-- INSTRUÇÃO --
Reproduza na íntegra, sem qualquer alteração, o trecho abaixo sobre a Páscoa e a ida à Galileia.

-- TRECHO ORIGINAL --
━━━━━━
Ao contrário, as mulheres na Páscoa não ficam paralisadas diante dum túmulo, mas – diz o Evangelho – «afastando-se rapidamente do sepulcro, cheias de temor e grande alegria, as mulheres correram a dar a notícia aos discípulos» (28, 8). Levam a notícia que mudará para sempre a vida e a história: Cristo ressuscitou! (28, 6). E, ao mesmo tempo guardam e transmitem a recomendação do Senhor, o seu convite aos discípulos, ou seja, que partam para a Galileia, porque lá O verão (cf. 28, 7). Mas, irmãos e irmãs, perguntamo-nos hoje: que significa ir para a Galileia? Duas coisas: a primeira, sair da clausura do Cenáculo partindo para a região habitada pelos gentios (cf. Mt 4, 15), sair do escondimento para se abrir à missão, escapar do medo para caminhar rumo ao futuro. A segunda – e isto é maravilhoso –, voltar às origens, porque precisamente na Galileia é que tudo começara. Lá o Senhor encontrara e chamara pela primeira vez os discípulos. Portanto, ir para a Galileia é voltar à graça primordial, é readquirir a memória que regenera a esperança, a «memória do futuro» com que fomos marcados pelo Ressuscitado.
Vemos assim o que faz a Páscoa do Senhor: impele-nos a seguir em frente, sair da sensação de derrota, rolar a pedra dos sepulcros onde muitas vezes encerramos a esperança, olhar o futuro com confiança, porque Cristo ressuscitou e mudou a direção da história; mas, para o conseguir, a Páscoa do Senhor leva-nos ao nosso passado de graça, faz-nos regressar à Galileia, onde teve início a nossa história de amor com Jesus, onde ocorreu o primeiro chamamento. Por outras palavras, pede-nos para reviver o momento, a situação, a experiência em que encontramos o Senhor, experimentamos o seu amor e recebemos um olhar novo e luminoso sobre nós mesmos, sobre a realidade, sobre o mistério da vida. Irmãos e irmãs, para ressuscitar, recomeçar, retomar o caminho, precisamos sempre de voltar à Galileia, isto é, voltar, não a um Jesus abstrato, ideal, mas à memória viva, à memória concreta e palpitante do primeiro encontro com Ele. Sim, para caminhar devemos recordar; para ter esperança devemos nutrir a memória. E este é o convite: recorda e caminha! Se recuperares o primeiro amor, o deslumbramento e a alegria do encontro com Deus, seguirás para a frente. Recorda e caminha.
━━━━━━
-- DADOS FORNECIDOS --
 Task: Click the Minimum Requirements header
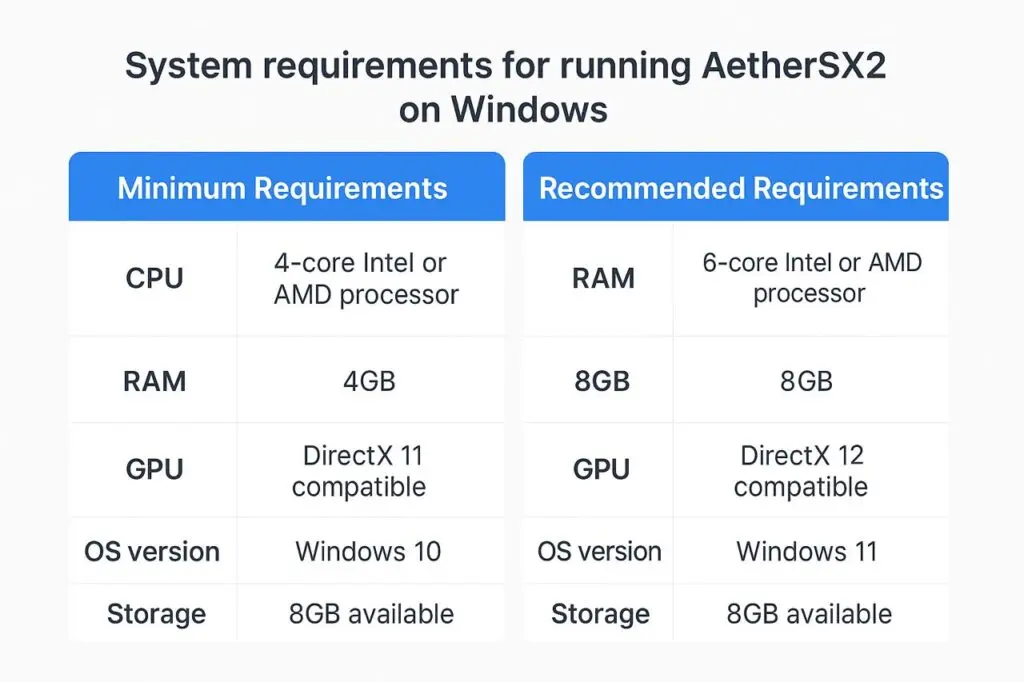point(282,188)
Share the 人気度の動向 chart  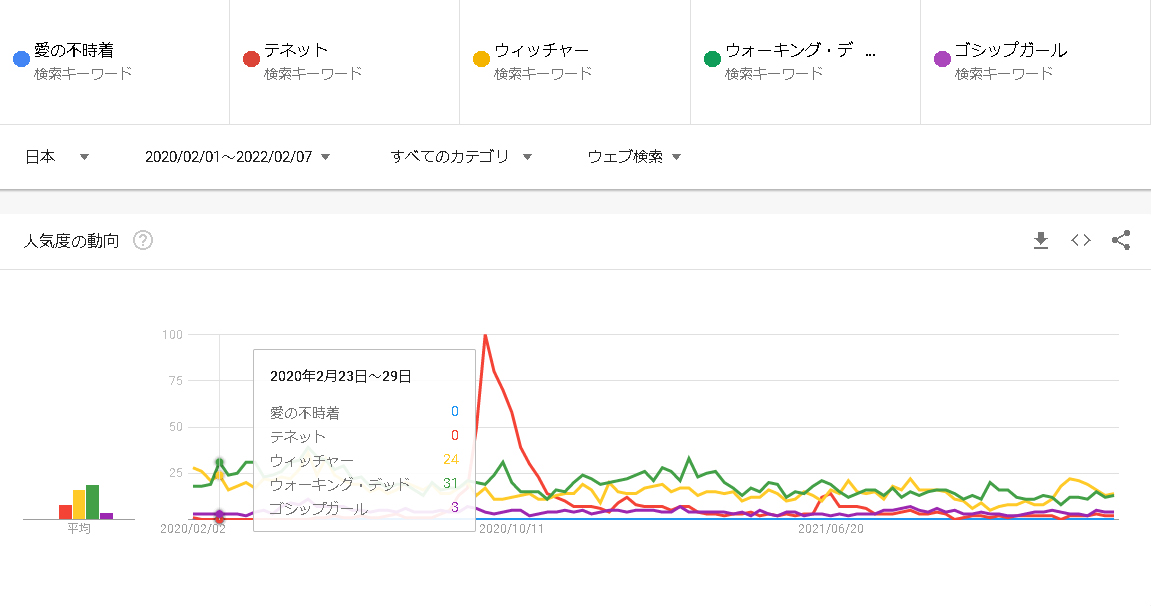[1121, 240]
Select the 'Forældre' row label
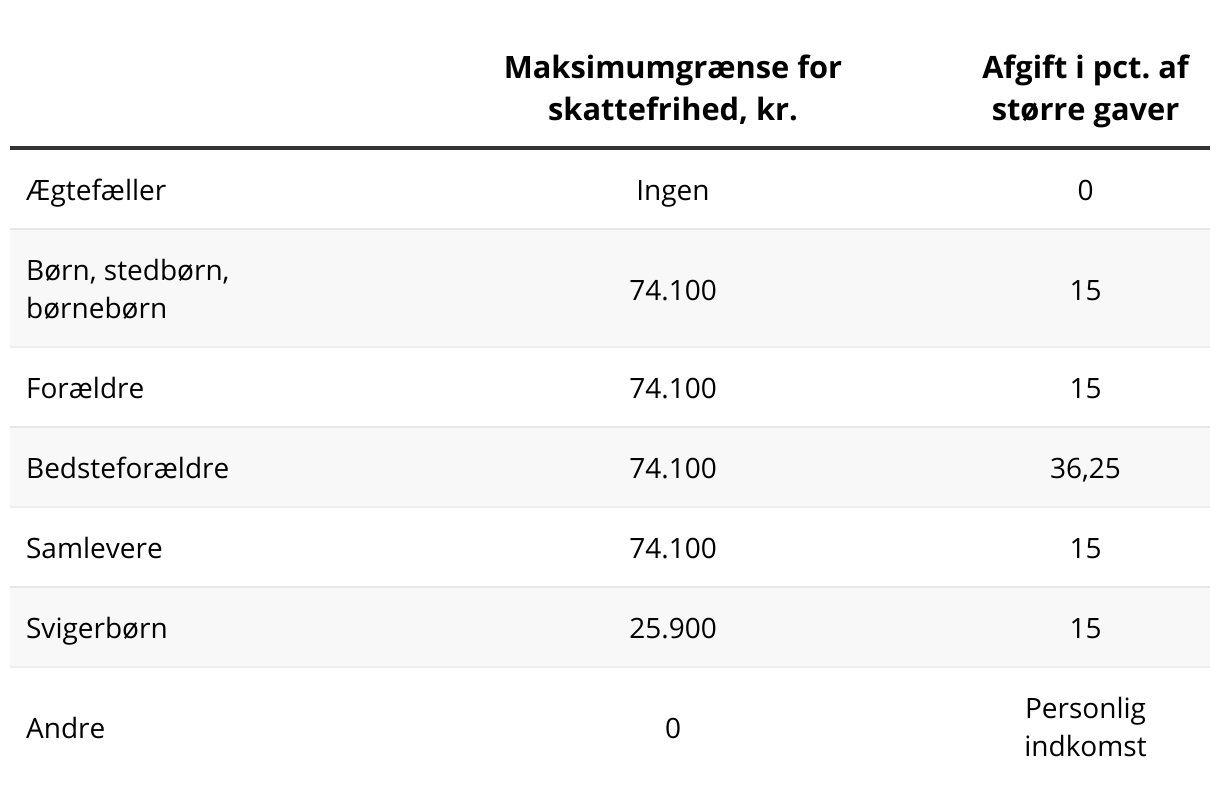The height and width of the screenshot is (794, 1220). (85, 388)
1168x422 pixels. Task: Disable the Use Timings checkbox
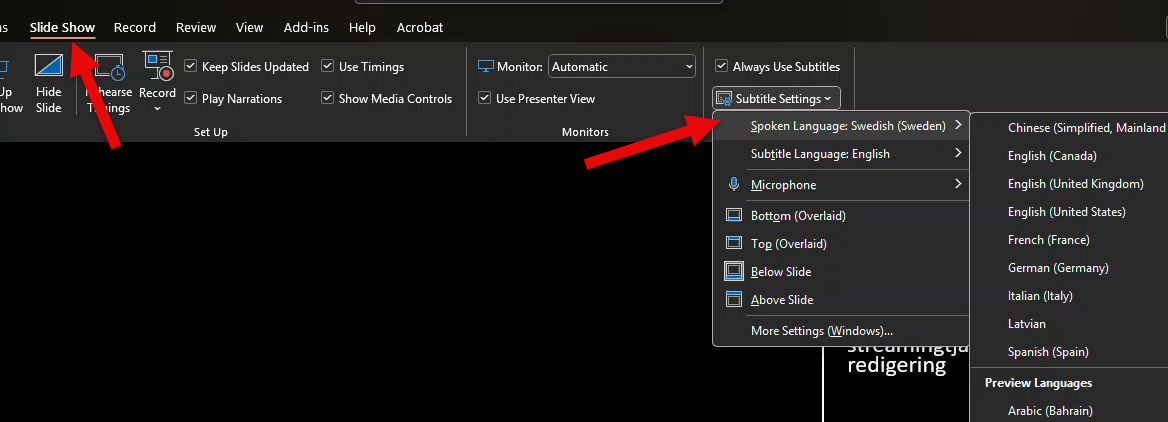click(328, 67)
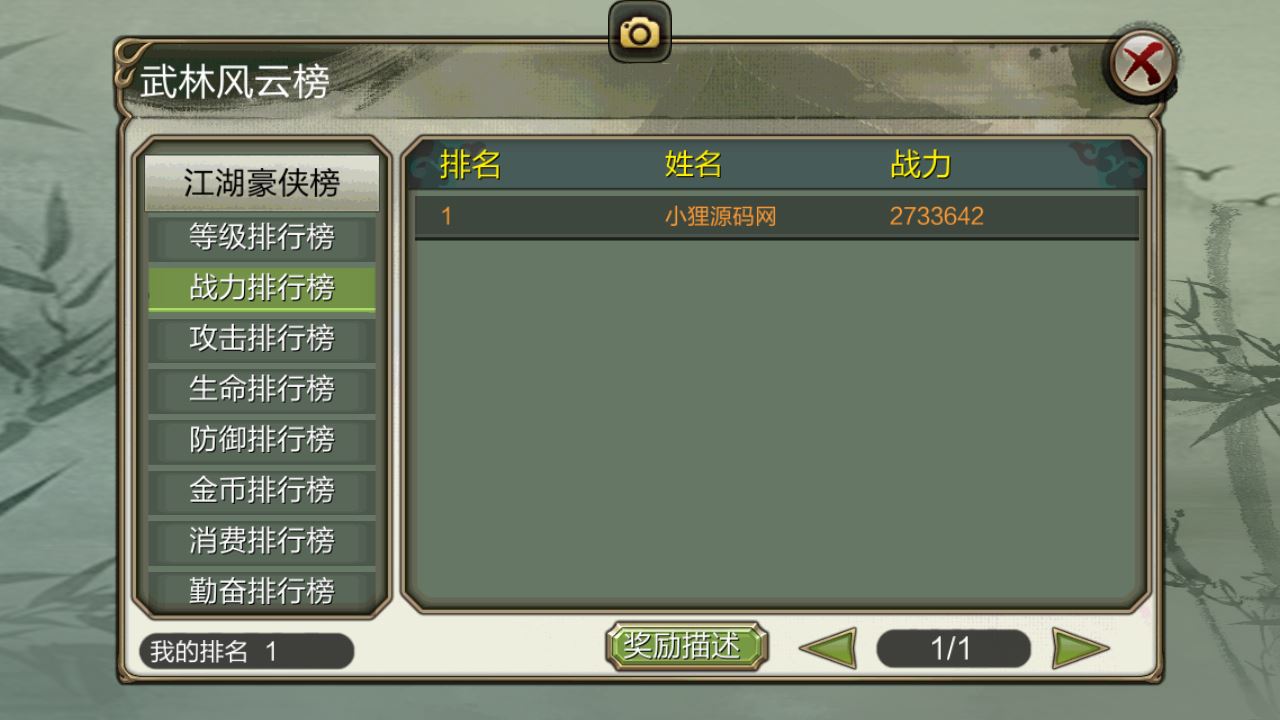
Task: Open the 攻击排行榜 attack ranking
Action: [x=262, y=338]
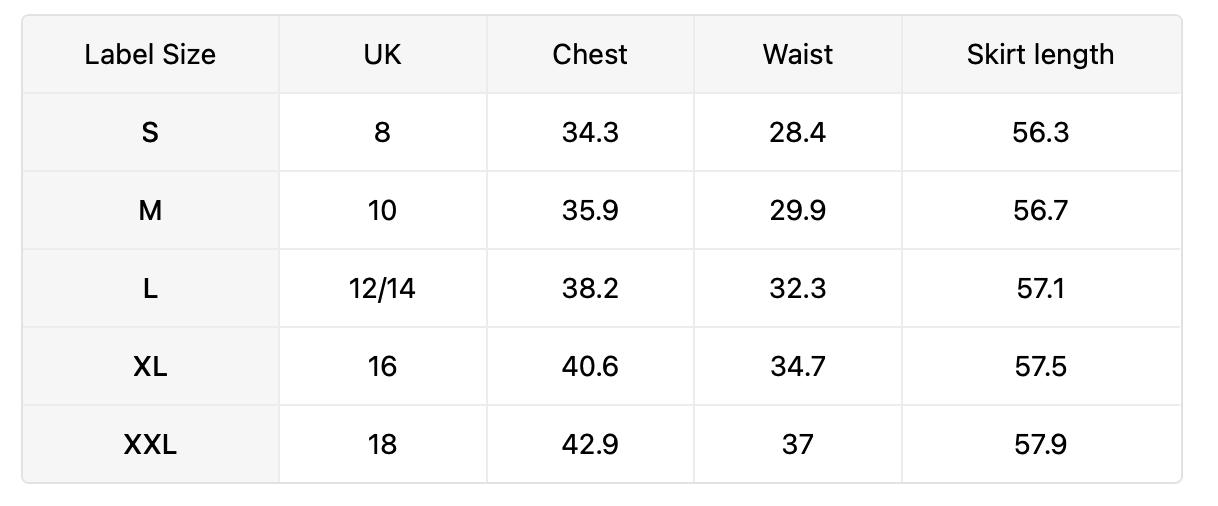The image size is (1218, 506).
Task: Click the waist value 29.9
Action: (x=798, y=210)
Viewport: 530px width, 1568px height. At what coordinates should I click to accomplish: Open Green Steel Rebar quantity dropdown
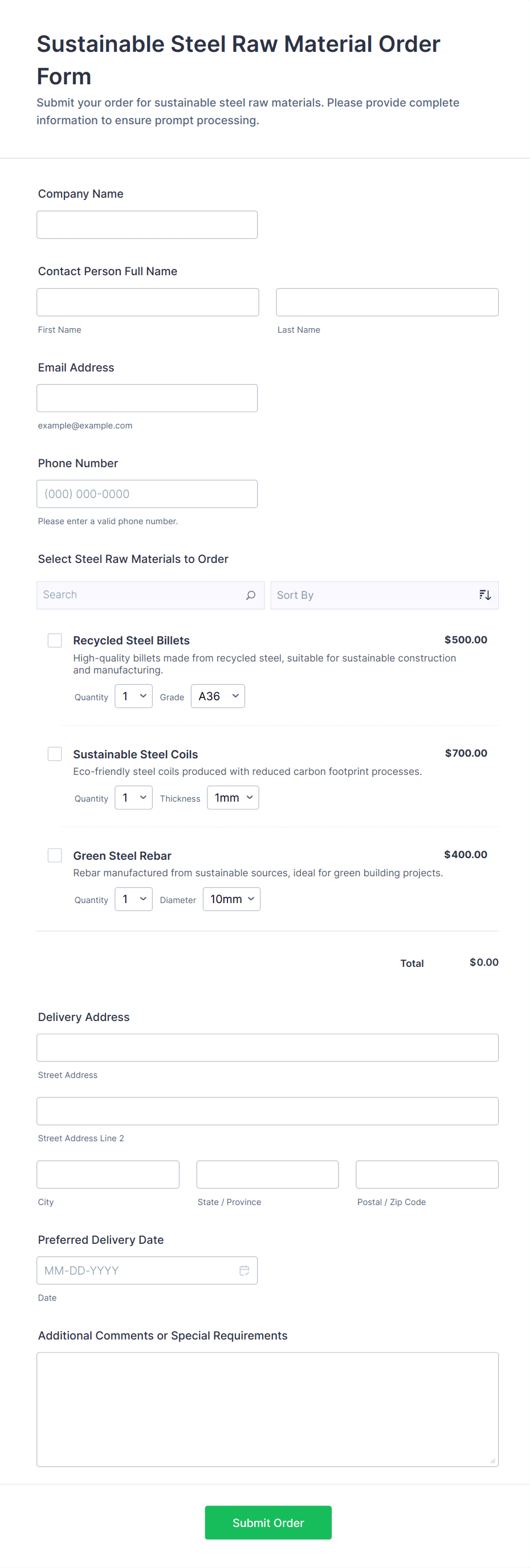[x=133, y=899]
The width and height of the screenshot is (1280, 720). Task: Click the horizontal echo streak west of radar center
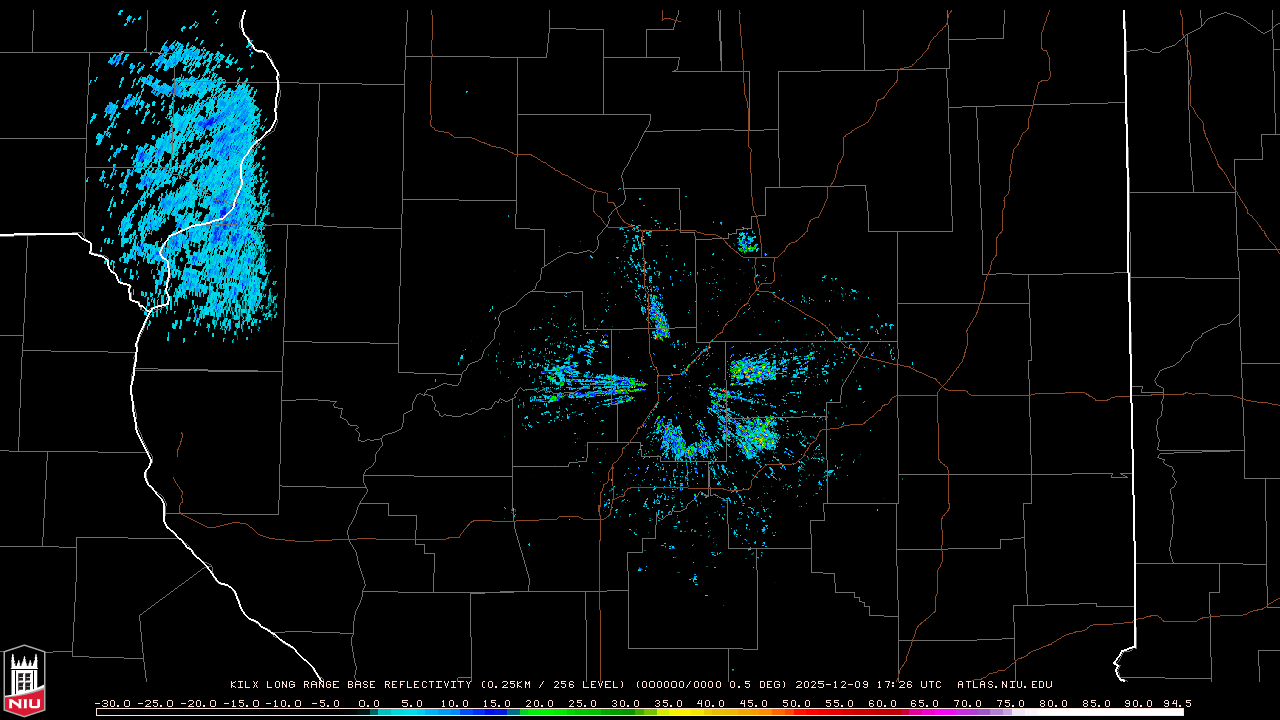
━━━━━━
-- EXERCÍCIO RESOLVIDO --
Ao contrário, as mulheres na Páscoa não ficam paralisadas diante dum túmulo, mas – diz o Evangelho – «afastando-se rapidamente do sepulcro, cheias de temor e grande alegria, as mulheres correram a dar a notícia aos discípulos» (28, 8). Levam a notícia que mudará para sempre a vida e a história: Cristo ressuscitou! (28, 6). E, ao mesmo tempo guardam e transmitem a recomendação do Senhor, o seu convite aos discípulos, ou seja, que partam para a Galileia, porque lá O verão (cf. 28, 7). Mas, irmãos e irmãs, perguntamo-nos hoje: que significa ir para a Galileia? Duas coisas: a primeira, sair da clausura do Cenáculo partindo para a região habitada pelos gentios (cf. Mt 4, 15), sair do escondimento para se abrir à missão, escapar do medo para caminhar rumo ao futuro. A segunda – e isto é maravilhoso –, voltar às origens, porque precisamente na Galileia é que tudo começara. Lá o Senhor encontrara e chamara pela primeira vez os discípulos. Portanto, ir para a Galileia é voltar à graça primordial, é readquirir a memória que regenera a esperança, a «memória do futuro» com que fomos marcados pelo Ressuscitado.
Vemos assim o que faz a Páscoa do Senhor: impele-nos a seguir em frente, sair da sensação de derrota, rolar a pedra dos sepulcros onde muitas vezes encerramos a esperança, olhar o futuro com confiança, porque Cristo ressuscitou e mudou a direção da história; mas, para o conseguir, a Páscoa do Senhor leva-nos ao nosso passado de graça, faz-nos regressar à Galileia, onde teve início a nossa história de amor com Jesus, onde ocorreu o primeiro chamamento. Por outras palavras, pede-nos para reviver o momento, a situação, a experiência em que encontramos o Senhor, experimentamos o seu amor e recebemos um olhar novo e luminoso sobre nós mesmos, sobre a realidade, sobre o mistério da vida. Irmãos e irmãs, para ressuscitar, recomeçar, retomar o caminho, precisamos sempre de voltar à Galileia, isto é, voltar, não a um Jesus abstrato, ideal, mas à memória viva, à memória concreta e palpitante do primeiro encontro com Ele. Sim, para caminhar devemos recordar; para ter esperança devemos nutrir a memória. E este é o convite: recorda e caminha! Se recuperares o primeiro amor, o deslumbramento e a alegria do encontro com Deus, seguirás para a frente. Recorda e caminha.